An Interobserver Study on IgG4 Related Disease
Travis L Rice-Stitt, Yoh Zen, Vikram Deshpande. Massachusetts General Hospital, Boston; King's College Hospital, London, United Kingdom
Background: IgG4 related disease (IgG4-RD) is a multisystem multiorgan inflammatory disease that responds to immunosuppressive therapy. The common organs involved include the pancreas, biliary tract, lung, lymph nodes, and kidney. In part, the diagnosis is dependent on histopathological features: dense lymphoplasmacytic infiltrate, obliterative phlebitis and storiform type of fibrosis. However, there are organ based variations in the histopathological appearance. A quantitative analysis of a tissue IgG4 stain is widely accepted and indispensable test for the diagnosis of IgG4-RD; however, there are no widely accepted cut points. The purpose of this study was to prospectively evaluate interobserver agreement on the histopathological diagnosis of IgG4-RD.

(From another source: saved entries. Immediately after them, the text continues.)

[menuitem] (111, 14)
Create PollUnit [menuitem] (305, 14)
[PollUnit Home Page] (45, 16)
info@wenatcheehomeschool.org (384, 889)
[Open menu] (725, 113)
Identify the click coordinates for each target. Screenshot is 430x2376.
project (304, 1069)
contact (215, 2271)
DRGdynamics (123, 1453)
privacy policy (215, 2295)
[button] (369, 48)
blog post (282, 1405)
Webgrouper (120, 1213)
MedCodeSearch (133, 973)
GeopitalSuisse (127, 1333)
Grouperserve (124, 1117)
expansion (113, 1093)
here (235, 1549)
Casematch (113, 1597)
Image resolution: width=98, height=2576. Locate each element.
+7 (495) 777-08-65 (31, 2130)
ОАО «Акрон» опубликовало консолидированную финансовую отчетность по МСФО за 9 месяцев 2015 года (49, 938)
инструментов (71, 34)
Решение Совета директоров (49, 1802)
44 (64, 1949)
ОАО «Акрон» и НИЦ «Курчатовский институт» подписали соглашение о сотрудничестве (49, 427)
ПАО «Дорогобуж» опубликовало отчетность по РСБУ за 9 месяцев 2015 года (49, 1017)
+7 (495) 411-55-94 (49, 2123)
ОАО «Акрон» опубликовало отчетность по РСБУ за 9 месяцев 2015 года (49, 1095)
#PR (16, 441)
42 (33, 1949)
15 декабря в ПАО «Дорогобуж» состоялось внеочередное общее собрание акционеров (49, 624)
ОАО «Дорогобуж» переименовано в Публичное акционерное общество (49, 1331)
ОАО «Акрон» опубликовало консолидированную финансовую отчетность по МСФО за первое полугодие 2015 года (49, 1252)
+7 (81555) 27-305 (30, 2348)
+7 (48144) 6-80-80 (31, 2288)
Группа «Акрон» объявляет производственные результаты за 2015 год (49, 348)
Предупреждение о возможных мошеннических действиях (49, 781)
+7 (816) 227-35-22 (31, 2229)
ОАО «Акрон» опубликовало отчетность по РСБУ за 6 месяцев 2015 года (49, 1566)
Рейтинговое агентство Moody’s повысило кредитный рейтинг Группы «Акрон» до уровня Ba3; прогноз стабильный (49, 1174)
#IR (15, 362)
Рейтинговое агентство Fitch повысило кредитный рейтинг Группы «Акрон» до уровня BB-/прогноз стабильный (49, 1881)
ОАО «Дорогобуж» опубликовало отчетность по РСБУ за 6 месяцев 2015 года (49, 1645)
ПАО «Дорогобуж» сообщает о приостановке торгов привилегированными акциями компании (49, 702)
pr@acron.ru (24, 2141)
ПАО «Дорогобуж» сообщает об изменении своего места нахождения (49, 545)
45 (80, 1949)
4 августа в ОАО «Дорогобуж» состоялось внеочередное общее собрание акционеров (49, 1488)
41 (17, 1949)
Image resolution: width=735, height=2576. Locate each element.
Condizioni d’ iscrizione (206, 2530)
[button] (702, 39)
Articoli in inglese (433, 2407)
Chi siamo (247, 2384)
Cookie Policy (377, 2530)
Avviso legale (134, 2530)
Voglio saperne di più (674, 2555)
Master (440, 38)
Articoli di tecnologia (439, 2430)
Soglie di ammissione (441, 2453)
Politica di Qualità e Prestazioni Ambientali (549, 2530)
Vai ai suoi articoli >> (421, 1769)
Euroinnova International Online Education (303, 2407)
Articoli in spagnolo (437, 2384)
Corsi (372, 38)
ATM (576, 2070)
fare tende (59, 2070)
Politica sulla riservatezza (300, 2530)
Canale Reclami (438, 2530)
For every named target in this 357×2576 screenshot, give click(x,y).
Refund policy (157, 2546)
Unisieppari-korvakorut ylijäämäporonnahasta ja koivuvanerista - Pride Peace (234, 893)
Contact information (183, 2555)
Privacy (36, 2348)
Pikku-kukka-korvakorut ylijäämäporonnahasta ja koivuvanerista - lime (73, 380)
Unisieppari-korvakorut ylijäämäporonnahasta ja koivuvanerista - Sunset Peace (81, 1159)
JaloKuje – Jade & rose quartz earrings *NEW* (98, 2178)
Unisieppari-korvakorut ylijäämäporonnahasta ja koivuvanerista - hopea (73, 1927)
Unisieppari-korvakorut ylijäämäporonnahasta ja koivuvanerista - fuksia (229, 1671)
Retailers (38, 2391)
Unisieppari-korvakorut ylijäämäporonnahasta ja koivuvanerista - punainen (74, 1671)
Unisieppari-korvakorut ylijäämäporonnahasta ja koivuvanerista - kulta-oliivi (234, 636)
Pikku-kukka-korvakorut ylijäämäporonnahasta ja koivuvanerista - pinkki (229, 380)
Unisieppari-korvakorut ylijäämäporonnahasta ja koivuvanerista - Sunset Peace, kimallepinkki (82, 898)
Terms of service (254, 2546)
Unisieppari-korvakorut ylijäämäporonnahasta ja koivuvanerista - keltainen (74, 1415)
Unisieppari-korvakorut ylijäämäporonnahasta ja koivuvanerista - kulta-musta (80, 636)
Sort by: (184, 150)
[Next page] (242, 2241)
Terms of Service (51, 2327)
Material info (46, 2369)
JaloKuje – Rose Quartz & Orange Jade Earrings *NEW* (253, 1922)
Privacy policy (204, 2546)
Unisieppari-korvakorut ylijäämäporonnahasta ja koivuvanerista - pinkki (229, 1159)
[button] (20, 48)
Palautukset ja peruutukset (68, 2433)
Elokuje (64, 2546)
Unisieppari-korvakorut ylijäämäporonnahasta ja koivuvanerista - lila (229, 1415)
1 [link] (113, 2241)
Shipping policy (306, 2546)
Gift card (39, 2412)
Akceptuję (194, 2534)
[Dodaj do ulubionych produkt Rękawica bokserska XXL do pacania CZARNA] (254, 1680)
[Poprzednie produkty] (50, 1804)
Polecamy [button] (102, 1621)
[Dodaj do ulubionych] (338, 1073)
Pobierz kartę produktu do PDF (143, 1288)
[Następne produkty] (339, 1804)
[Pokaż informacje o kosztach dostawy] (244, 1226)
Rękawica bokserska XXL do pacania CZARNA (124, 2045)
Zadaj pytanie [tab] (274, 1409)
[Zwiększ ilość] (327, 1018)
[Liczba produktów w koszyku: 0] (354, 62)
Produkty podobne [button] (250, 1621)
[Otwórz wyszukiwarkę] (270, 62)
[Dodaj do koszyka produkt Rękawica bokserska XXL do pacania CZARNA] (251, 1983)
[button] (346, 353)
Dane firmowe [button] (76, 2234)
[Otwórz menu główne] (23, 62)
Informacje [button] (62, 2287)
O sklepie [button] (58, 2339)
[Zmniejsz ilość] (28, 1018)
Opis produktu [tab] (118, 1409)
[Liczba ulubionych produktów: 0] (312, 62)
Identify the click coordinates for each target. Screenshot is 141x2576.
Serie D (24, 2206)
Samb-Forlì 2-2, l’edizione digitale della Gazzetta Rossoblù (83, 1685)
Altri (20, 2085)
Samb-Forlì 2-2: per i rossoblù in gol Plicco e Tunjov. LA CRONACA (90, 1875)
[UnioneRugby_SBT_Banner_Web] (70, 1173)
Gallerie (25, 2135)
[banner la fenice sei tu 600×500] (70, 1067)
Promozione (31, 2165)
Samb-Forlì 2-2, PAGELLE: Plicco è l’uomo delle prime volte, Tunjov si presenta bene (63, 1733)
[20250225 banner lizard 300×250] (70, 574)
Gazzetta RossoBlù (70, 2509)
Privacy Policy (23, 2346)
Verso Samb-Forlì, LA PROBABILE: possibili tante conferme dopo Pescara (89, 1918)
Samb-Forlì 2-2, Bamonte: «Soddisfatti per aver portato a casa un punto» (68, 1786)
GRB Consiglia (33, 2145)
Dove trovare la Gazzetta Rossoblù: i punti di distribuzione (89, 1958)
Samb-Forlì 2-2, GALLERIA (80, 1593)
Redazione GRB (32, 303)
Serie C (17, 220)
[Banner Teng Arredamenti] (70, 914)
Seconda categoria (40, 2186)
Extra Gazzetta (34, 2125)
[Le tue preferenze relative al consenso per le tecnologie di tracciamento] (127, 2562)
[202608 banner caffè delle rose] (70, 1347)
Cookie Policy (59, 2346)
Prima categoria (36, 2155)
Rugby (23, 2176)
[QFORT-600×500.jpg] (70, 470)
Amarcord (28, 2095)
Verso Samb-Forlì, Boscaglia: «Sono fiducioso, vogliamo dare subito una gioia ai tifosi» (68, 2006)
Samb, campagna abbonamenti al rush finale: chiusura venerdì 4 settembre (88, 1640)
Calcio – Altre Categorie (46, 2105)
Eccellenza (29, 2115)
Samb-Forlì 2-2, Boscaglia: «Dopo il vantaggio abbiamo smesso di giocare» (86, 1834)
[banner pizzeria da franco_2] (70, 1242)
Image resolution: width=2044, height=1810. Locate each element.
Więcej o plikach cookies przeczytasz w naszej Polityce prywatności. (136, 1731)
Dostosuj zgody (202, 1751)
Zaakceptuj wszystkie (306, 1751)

Design: Sixteen pathologists participated in this study. A virtual library of 31 biopsies and resection specimens was constructed. Readers reviewed the slides online and filled out a questionnaire for histopathologic findings and diagnosis. The study group included 20 cases of IgG4-RD and 11 mimics of this process. The specimens in this data set included: liver (6), kidney (4), salivary gland (4), lymph node (4), aorta (3), lung (3), orbit (4), and retroperitoneal fibrosis (3). The readers were provided an H&E slide, an immunohistochemical stain for IgG4 and an IgG4 to IgG ratio.
Results: The overall kappa coefficient was 0.775 (substantial/good agreement). The kappa value for pathologists that sign out a single subspecialty was lower than those who evaluate ≥ 2 specialties (p=NS). However, there was a wide variation in the cut points for IgG4 used by the pathologists for the diagnosis of IgG4-RD. The two commonest histological features used by the pathologist included a dense lymphoplasmacytic infiltrate and a storiform type fibrosis.
Conclusions: We demonstrate substantial κ agreement in the diagnosis of IgG4-RD among pathologists with an interest in IgG4-RD.